As petroleum becomes more difficult to find and reserves become more difficult to replace, 3D petroleum systems modeling has grown because it better quantifies the generation, migration, and entrapment of the remaining resource. It also facilitates interpretation of the stratigraphic and sedimentologic processes that are important to develop a predictive sequence stratigraphic framework. Because of financial and time constraints, large oil companies typically conduct 3D modeling studies only at scales to suit their immediate needs. These studies commonly cover only the acreage held by each company and seldom cover the full extent of each petroleum system. This knowledge gap represents an opportunity for the USGS because many domestic and international companies are willing to supply data and expertise. Companies will benefit from USGS studies that extend 3D interpretations beyond immediate concession areas. For example, many oil companies exhaustively study “postage-stamp” areas within basins, but 3D modeling may not have been conducted over the entire area (e.g., Gulf of Mexico, San Joaquin, Permian, Los Angeles basins, North Caspian Basin).
3D petroleum systems modeling is rapidly growing as a tool to better understand subsurface migration, accumulation, and preservation. The approach is strong as a tool to predict the pod of active source rock, thermal maturity of the source rock, migration pathways, and the timing of petroleum generation. 3D modeling is currently less successful as a means to predict volumes of trapped petroleum, their detailed compositions, or the effects of secondary processes. However, solutions to these questions could have major impact on the domestic and world economy. 3D modeling is a tool that will continue to attract new users because of the potential for high-impact solutions to these problems with respect to exploration, development, and assessment.
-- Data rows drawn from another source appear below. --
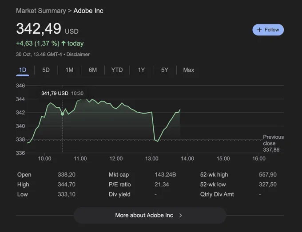This screenshot has height=232, width=302.
Task: Open the Market Summary breadcrumb link
Action: (41, 11)
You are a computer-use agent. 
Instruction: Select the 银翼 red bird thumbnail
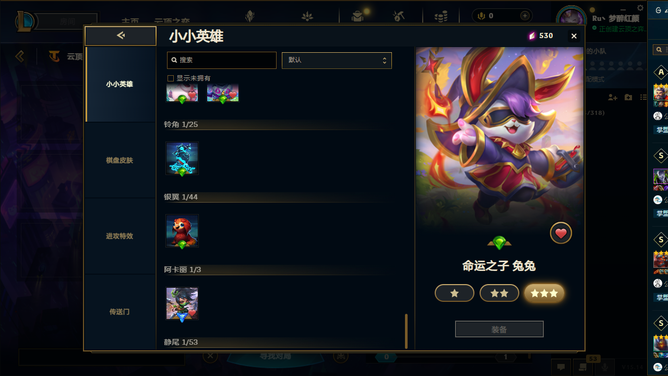tap(182, 231)
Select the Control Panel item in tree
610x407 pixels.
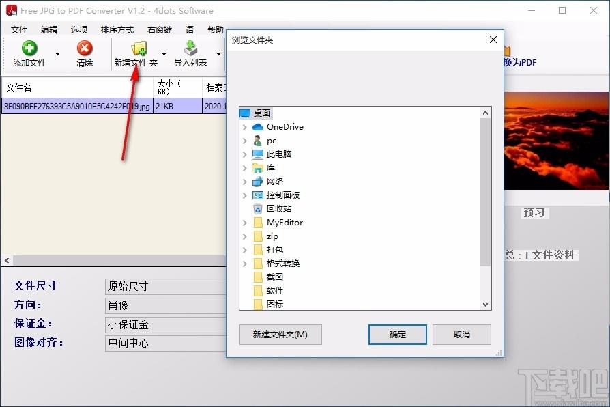282,195
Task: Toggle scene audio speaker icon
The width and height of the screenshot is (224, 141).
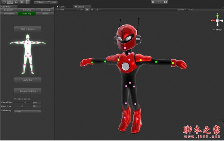Action: (92, 10)
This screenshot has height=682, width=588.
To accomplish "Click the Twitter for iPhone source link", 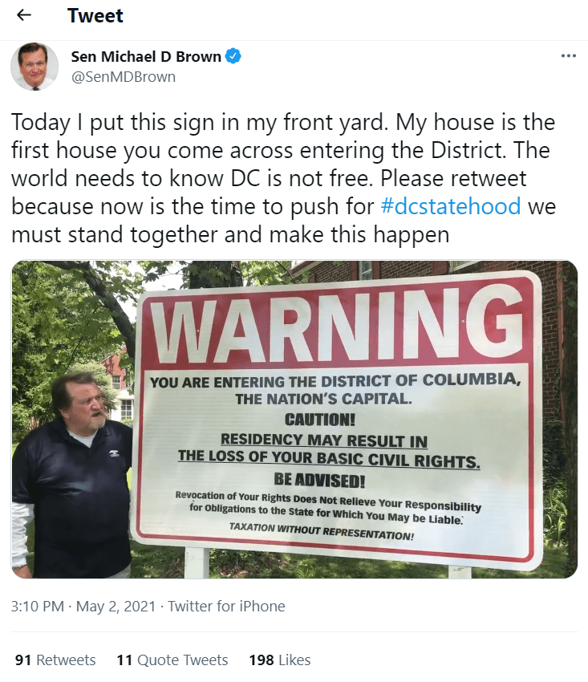I will (226, 606).
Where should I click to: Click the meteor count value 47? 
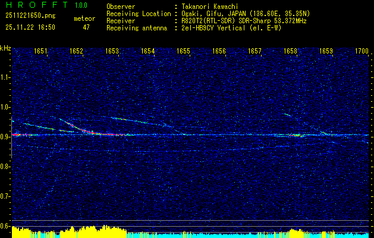(x=87, y=27)
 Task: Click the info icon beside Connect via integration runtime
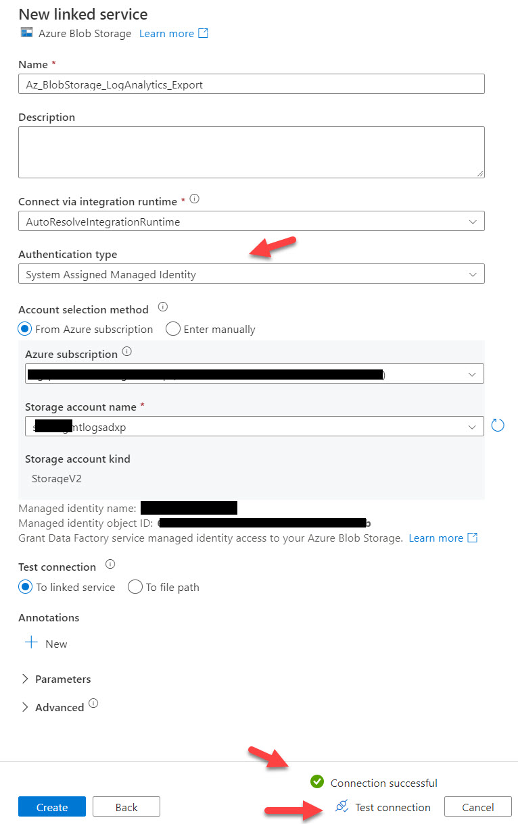(194, 198)
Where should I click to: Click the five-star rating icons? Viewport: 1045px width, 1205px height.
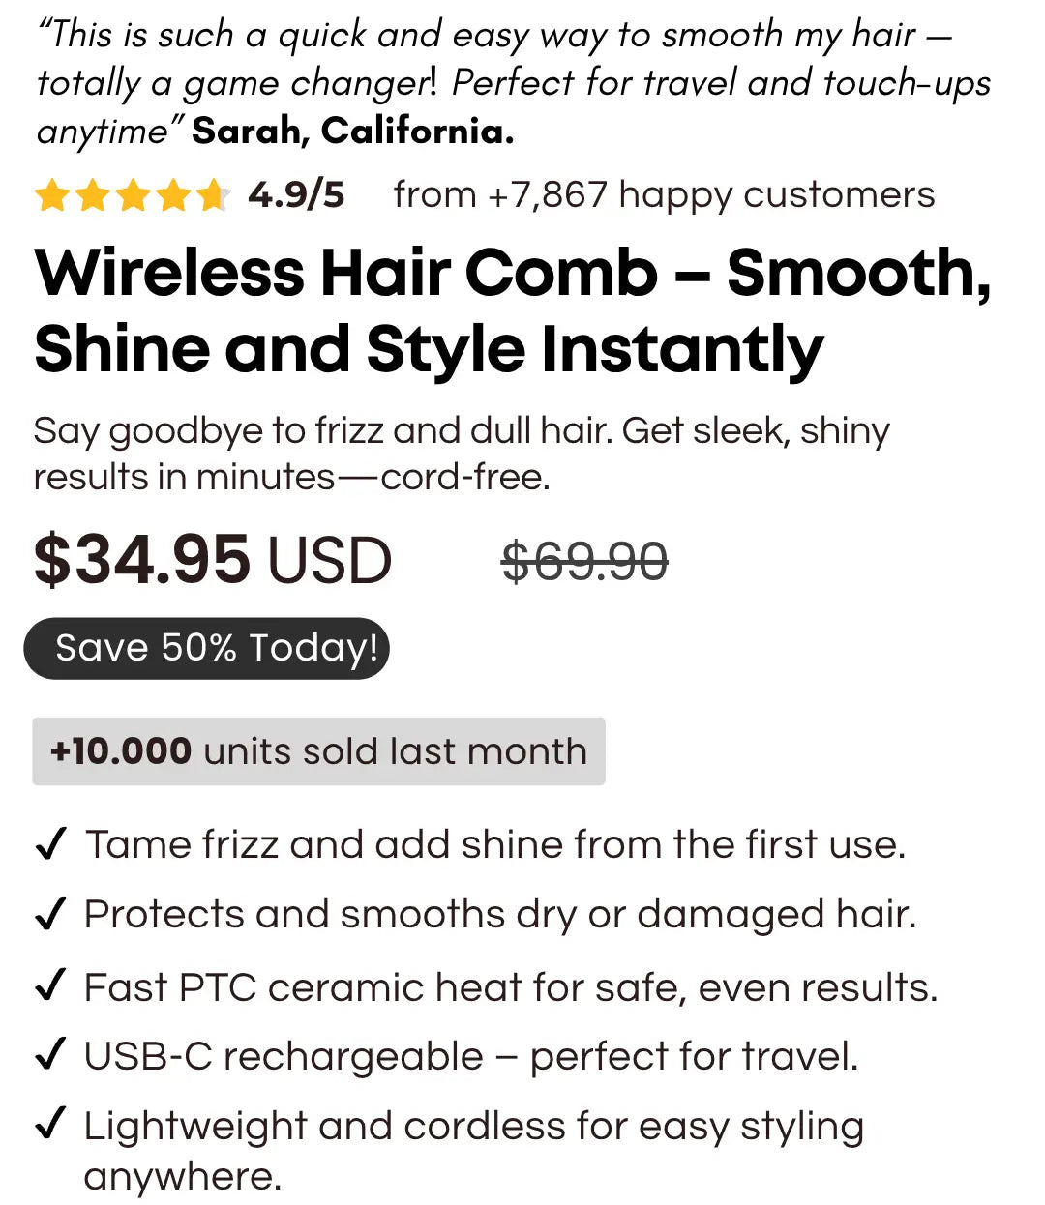click(x=132, y=196)
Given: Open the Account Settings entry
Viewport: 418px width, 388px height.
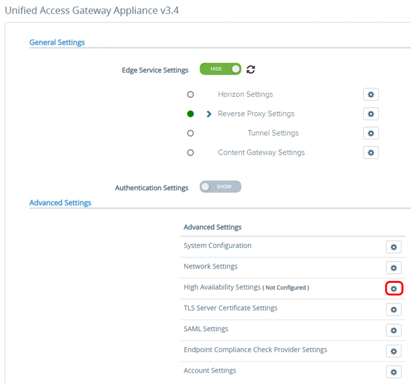Looking at the screenshot, I should pos(210,370).
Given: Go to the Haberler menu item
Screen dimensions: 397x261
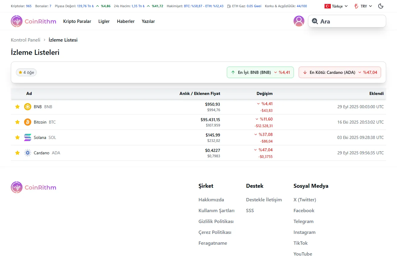Looking at the screenshot, I should (x=126, y=21).
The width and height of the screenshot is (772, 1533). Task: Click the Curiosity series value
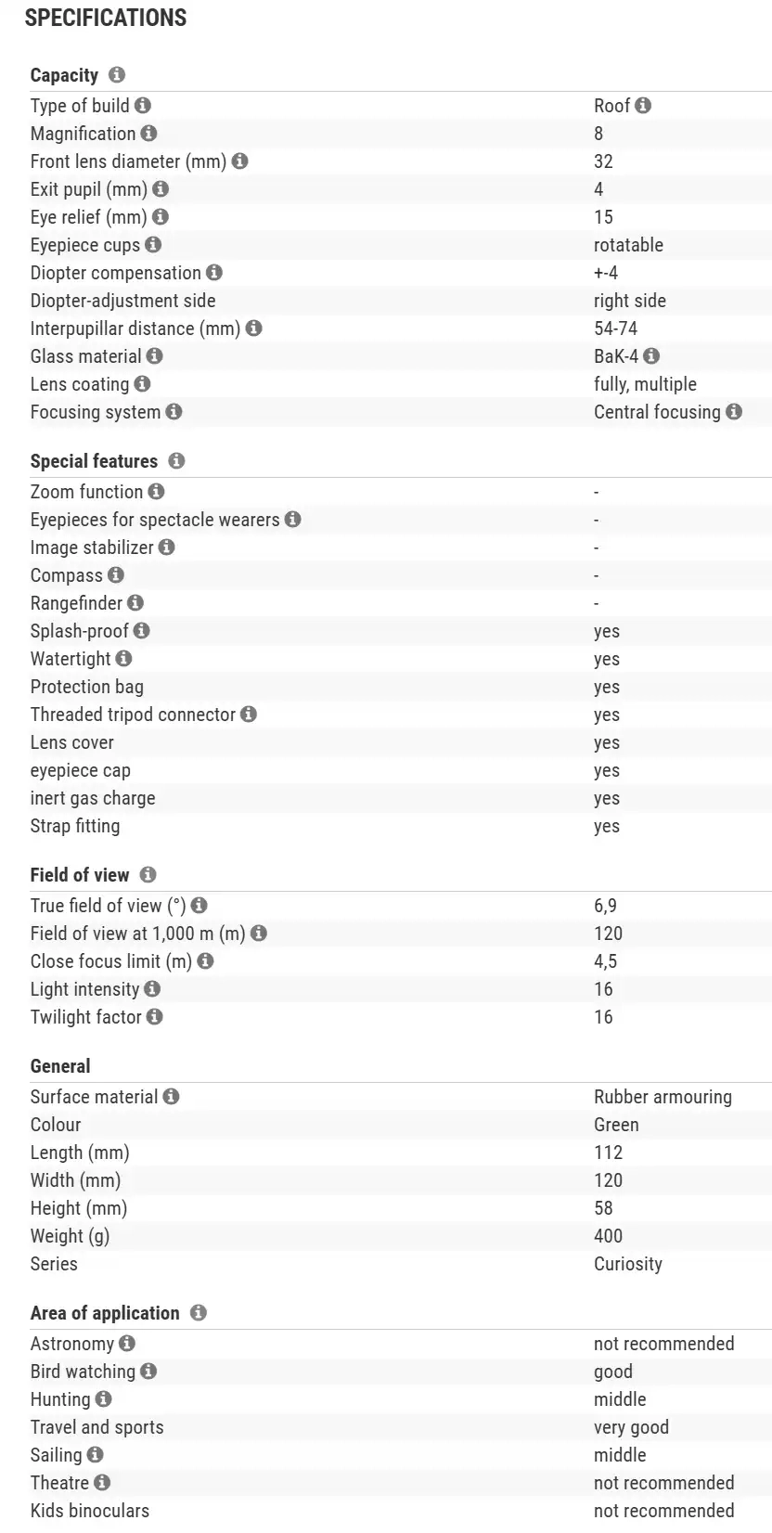pos(628,1264)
Figure 1. Input geometry for a 3D North Slope, Alaska model. The study area polygon shows the position and surface shape of the 3D model (top). The 2D cross section along the key E-W wells (white vertical lines; bottom) was cut from the 3D input model. The 2D cross section was used to reconstruct the shape, current thickness, and eroded thickness of the prograding foresets in the Brookian section. The pre-erosional thickness (maximum burial depth) was determined using a linear extrapolation of measured vitrinite reflectance (Ro) on semilog scale for each well. Reconstructed lost overburden reaches up to ~4000 m in the western part of the section. This lost section controls the burial depth and thermal maturity of the source rock and geometry of the migration paths.

Figure 2. Simplified perspective view of a 3D North Slope model (note north arrow) is based on layered surfaces derived from well and seismic data. Rather than using a stratigraphic subdivision of the Brookian clinoform sequences, timelines of eastward prograding foresets were mapped to allow for a time-transgressive change of geometry. LCU = Lower Cretaceous unconformity.

Figure 3. Three-dimensional numerical models allow predictions of petroleum migration pathways and accumulations through time. Example shows predicted migration pathways and accumulations (green and red for liquid and vapor, respectively) on the North Slope above the Triassic Shublik Formation source rock (hatched gray) 14 million years ago based on a calibrated petroleum systems model created using PetroMod® software.